In our tech-obsessed world, I found this short by Charlene deGuzman to be a much needed wake up call. It made me stop and remember times with friends and family – pre-cell phone fixation. Real-life experiences: bike rides, outdoor adventures and super soaker battles with childhood friends…and when I was a bit older, trips trekking around Europe (ahem…before I made it mandatory to get a SIM card in every country just to stay connected – and always available to the higher ups. Ugh.) Remembering how freeing it was to unplug a few years back on an incredible 6 week sabbatical to New Zealand. I was present and focused solely on physically experiencing the dynamic environment around me and those who I was with. I came back fresh, rejuvenated and so full of fire.
I recently read one of the key practices President Bill Clinton attributes to his success is being completely present – giving full attention and empathy to who he’s speaking with. In an age of such incredible technology to help us live our lives more efficiently (which, don’t get me wrong, I love), we need to learn when to put down the device and give attention to the here and now. Make an effort (every day) to disconnect so we can reconnect.

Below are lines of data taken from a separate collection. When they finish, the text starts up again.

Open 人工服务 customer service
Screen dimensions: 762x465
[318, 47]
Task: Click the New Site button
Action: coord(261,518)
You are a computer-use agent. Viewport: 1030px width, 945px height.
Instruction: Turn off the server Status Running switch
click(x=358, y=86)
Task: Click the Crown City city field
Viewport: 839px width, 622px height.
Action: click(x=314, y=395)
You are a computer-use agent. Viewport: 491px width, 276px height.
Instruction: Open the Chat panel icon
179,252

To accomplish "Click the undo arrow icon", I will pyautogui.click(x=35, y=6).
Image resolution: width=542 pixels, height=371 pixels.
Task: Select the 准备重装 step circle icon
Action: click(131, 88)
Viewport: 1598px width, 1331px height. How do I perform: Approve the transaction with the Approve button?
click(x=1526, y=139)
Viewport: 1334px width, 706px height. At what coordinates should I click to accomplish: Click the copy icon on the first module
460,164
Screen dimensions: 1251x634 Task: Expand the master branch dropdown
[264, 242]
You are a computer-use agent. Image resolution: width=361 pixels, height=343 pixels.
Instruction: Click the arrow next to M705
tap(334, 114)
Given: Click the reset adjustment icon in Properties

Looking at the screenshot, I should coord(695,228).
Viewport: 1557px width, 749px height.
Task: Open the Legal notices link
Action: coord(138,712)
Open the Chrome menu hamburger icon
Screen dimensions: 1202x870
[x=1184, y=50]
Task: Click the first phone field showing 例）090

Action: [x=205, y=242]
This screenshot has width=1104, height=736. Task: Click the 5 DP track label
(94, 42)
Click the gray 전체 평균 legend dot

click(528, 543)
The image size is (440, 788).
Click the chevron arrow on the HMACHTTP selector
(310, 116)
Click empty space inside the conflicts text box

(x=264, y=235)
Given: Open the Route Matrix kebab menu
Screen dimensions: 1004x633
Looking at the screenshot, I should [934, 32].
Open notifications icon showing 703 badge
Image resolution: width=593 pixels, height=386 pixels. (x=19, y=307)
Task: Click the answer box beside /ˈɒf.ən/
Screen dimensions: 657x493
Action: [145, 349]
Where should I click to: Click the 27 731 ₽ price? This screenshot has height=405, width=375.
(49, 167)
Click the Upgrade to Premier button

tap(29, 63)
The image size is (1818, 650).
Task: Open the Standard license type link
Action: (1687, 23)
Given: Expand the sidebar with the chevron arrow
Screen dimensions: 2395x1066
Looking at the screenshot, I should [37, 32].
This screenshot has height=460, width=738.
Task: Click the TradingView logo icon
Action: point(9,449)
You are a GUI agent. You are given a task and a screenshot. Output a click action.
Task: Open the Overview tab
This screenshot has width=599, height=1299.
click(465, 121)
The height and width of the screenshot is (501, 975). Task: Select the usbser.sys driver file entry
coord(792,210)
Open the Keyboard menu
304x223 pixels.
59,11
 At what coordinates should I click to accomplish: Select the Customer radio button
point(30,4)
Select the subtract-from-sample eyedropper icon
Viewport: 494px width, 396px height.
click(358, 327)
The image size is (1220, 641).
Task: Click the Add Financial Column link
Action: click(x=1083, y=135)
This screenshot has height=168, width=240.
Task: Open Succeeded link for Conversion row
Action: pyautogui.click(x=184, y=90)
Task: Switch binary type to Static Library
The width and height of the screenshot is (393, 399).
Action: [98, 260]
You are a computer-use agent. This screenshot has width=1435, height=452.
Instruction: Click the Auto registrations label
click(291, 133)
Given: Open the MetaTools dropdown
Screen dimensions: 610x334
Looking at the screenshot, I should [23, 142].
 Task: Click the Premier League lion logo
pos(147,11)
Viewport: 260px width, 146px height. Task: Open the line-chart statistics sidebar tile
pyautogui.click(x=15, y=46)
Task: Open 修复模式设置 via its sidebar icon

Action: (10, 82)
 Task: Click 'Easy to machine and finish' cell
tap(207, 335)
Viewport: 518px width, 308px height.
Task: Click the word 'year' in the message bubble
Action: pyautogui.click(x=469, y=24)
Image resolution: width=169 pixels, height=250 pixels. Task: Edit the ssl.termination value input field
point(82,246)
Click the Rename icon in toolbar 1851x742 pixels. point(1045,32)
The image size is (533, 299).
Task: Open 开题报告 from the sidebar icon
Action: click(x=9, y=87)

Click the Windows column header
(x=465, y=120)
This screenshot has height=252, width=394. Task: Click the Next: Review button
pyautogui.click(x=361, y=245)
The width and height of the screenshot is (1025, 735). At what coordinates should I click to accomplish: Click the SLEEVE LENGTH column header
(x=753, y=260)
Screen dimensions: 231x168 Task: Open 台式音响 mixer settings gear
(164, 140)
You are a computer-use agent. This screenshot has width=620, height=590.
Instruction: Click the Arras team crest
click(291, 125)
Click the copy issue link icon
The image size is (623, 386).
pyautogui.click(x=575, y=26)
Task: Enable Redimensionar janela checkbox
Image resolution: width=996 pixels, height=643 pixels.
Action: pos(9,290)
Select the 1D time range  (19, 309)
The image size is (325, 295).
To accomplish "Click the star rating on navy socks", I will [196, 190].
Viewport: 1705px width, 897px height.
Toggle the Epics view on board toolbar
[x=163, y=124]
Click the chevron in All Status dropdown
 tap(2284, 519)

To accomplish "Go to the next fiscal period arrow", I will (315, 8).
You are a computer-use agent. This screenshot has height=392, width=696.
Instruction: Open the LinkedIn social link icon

A few simple recs I’ve been practicing as of late:
#1 Make your bedroom a no phone zone by buying an alarm clock (yes, they still sell those).
#2 Put your phone away when you’re out with friends. There’s something to be said about giving full attention to who you’re with. Why should we be so concerned with what everyone is doing elsewhere? Be present. Focus and appreciate what’s right in front of you.